**Your assignment**
Find the lines holding the string "South" in the data, then copy all of them.

Saved data entries:
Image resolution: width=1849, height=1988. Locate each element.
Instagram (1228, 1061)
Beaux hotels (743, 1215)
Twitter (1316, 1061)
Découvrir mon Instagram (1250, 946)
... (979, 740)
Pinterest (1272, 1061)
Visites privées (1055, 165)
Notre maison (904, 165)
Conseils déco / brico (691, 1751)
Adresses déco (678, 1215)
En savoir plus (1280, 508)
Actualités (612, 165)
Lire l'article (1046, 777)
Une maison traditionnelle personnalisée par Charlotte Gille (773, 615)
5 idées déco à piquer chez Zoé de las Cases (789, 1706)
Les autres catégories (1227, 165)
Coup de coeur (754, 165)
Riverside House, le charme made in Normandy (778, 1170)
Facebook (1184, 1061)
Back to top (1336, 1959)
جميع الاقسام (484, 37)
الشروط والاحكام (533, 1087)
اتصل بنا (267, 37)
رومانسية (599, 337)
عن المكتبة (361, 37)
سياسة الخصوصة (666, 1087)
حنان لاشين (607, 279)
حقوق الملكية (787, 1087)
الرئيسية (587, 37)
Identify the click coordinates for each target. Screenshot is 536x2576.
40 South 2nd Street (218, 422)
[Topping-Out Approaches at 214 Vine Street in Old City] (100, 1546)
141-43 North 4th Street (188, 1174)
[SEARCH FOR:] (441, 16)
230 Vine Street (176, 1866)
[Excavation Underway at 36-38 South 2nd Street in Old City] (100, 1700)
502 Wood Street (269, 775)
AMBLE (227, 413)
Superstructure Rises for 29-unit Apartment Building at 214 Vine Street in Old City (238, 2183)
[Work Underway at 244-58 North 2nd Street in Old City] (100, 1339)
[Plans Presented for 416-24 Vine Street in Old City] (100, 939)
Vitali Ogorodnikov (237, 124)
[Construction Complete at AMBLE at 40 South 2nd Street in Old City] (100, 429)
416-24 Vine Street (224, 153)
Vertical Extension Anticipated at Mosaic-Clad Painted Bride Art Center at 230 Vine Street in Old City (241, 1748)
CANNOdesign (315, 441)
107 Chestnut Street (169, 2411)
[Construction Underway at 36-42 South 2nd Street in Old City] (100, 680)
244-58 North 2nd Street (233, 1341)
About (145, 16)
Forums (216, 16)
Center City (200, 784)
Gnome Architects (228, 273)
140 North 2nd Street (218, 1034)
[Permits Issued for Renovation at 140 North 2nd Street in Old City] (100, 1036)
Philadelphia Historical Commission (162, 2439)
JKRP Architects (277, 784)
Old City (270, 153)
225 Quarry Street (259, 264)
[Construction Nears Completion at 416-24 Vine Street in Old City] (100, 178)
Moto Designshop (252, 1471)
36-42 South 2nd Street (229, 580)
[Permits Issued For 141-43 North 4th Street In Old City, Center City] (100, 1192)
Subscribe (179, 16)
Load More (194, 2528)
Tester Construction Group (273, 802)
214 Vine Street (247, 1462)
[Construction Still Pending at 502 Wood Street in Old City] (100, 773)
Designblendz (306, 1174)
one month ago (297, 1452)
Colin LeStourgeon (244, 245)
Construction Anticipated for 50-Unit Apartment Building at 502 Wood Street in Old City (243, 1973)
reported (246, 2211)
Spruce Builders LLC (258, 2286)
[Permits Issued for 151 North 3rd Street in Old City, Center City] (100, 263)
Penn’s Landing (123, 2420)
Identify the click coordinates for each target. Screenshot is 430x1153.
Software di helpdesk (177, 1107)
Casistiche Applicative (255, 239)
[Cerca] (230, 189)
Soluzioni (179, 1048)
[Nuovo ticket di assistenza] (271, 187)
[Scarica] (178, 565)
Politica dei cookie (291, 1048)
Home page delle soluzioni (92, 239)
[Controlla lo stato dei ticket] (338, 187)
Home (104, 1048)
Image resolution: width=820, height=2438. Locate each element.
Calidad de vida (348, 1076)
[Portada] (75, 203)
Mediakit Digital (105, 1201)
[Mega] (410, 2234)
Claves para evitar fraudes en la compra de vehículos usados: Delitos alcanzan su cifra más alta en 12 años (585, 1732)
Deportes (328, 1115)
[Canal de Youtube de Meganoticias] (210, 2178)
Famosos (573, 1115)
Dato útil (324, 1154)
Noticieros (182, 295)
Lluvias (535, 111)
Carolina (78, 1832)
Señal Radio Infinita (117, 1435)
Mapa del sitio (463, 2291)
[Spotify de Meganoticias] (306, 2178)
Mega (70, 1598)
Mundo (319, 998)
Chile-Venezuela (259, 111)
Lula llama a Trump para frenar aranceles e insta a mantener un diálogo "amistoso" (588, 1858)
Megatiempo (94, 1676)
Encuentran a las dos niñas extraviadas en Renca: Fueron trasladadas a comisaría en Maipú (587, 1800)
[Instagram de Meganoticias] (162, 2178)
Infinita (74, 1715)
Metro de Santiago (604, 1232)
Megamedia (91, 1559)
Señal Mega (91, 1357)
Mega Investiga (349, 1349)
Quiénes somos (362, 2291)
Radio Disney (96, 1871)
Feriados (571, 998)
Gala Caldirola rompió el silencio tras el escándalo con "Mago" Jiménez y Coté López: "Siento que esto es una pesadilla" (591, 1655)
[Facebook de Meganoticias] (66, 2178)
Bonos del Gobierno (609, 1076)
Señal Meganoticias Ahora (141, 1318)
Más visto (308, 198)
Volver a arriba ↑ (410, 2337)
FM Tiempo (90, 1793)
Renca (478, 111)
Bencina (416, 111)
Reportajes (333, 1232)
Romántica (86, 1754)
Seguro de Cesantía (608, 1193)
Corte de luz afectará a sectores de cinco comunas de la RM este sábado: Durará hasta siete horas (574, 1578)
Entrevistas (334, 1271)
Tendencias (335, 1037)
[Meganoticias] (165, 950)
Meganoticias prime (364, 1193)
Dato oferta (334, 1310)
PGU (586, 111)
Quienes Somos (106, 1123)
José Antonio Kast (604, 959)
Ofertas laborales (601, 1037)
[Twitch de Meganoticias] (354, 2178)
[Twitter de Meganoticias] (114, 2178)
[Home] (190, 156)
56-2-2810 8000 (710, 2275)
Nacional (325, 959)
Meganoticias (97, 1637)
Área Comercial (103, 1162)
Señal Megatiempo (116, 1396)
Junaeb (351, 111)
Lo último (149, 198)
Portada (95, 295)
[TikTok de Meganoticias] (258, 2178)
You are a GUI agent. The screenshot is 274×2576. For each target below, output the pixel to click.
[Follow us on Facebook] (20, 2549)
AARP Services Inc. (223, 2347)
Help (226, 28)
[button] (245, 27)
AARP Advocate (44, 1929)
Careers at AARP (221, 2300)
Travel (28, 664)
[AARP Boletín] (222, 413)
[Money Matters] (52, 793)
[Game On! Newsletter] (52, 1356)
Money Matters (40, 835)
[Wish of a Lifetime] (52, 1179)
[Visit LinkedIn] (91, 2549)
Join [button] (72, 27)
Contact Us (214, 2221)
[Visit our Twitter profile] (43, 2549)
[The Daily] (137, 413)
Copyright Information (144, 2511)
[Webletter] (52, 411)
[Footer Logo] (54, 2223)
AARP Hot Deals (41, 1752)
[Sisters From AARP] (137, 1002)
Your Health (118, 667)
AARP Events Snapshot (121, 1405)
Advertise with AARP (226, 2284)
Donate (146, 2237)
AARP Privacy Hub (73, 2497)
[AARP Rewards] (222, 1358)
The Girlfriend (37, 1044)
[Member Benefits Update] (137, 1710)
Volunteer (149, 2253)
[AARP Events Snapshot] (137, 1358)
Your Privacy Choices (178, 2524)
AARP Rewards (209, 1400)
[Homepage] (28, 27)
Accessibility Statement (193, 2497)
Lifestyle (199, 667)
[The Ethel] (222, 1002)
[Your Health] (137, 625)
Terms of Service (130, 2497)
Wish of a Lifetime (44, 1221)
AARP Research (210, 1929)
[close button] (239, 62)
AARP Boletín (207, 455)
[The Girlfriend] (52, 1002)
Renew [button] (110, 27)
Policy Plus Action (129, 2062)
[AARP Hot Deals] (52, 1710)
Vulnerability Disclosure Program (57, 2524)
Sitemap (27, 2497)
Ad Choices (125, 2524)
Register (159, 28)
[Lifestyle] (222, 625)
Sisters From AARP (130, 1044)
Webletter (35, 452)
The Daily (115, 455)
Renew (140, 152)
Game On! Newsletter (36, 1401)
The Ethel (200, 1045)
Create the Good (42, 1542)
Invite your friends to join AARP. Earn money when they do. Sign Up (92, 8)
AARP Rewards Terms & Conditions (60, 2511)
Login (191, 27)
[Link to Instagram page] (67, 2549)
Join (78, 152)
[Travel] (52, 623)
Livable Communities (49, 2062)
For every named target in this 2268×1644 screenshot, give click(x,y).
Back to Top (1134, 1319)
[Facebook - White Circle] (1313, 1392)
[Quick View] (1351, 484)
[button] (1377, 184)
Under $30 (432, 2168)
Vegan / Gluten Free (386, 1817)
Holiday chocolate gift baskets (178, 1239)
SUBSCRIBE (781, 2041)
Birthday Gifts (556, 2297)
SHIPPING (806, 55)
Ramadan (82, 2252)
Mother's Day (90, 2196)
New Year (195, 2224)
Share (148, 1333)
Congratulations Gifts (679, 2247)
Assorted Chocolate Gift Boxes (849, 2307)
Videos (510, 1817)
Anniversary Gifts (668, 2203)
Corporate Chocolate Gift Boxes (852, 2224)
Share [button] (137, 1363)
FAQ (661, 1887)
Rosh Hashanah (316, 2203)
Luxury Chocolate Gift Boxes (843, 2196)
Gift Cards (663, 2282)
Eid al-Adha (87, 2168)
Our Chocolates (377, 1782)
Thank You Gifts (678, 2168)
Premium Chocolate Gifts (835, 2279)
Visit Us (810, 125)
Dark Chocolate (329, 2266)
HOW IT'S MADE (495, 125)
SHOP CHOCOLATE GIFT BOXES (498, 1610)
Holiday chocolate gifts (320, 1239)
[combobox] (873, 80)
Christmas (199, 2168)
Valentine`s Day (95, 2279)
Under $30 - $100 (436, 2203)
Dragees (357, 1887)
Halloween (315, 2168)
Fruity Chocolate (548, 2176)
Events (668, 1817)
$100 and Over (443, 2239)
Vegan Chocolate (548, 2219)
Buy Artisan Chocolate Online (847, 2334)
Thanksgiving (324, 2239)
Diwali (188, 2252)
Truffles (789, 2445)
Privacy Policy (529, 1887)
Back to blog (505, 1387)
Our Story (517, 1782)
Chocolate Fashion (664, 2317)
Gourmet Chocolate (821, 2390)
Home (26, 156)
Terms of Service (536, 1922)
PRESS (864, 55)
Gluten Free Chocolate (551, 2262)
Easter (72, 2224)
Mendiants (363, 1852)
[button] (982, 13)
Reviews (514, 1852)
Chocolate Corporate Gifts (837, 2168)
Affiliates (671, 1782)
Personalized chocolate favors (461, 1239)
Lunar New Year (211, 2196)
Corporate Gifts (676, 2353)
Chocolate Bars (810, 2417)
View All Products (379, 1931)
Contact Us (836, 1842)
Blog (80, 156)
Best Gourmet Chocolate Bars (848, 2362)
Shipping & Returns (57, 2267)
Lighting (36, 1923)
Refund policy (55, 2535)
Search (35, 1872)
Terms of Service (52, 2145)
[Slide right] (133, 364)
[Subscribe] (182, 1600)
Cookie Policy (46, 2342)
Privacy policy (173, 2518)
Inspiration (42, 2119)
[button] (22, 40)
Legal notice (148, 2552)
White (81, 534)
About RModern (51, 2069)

**Expected answer**
40 South 2nd Street (218, 422)
[Excavation Underway at 36-38 South 2nd Street in Old City] (100, 1700)
[Construction Complete at AMBLE at 40 South 2nd Street in Old City] (100, 429)
[Construction Underway at 36-42 South 2nd Street in Old City] (100, 680)
36-42 South 2nd Street (229, 580)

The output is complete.